■ Task requirements:
Would you copy the entries that follow exactly, leaving out every picture?
[Source material — start]
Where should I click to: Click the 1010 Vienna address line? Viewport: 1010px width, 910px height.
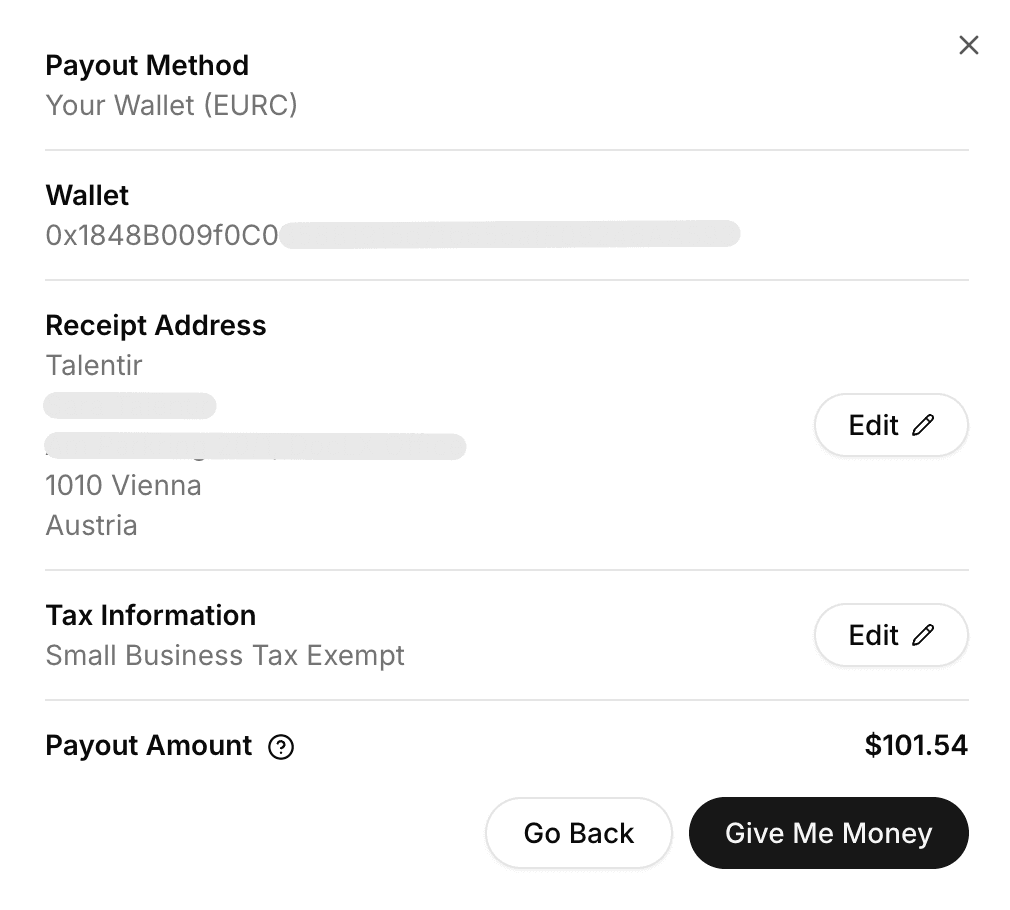[123, 485]
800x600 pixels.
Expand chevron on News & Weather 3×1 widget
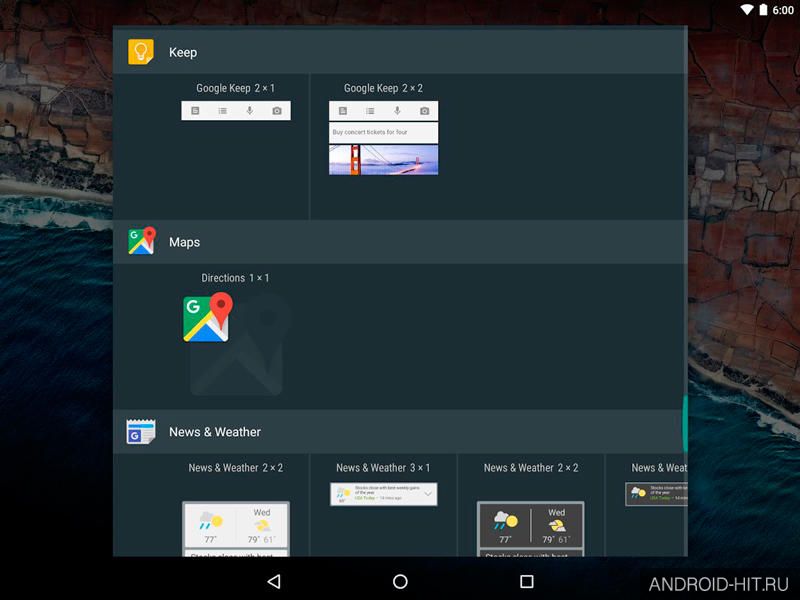pos(428,493)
[Source material — finish]
■ Output:
Where should I click to: Click the 1010 Vienna address line? Viewport: 1010px width, 910px height.
[123, 485]
800x600 pixels.
Expand chevron on News & Weather 3×1 widget
pos(428,493)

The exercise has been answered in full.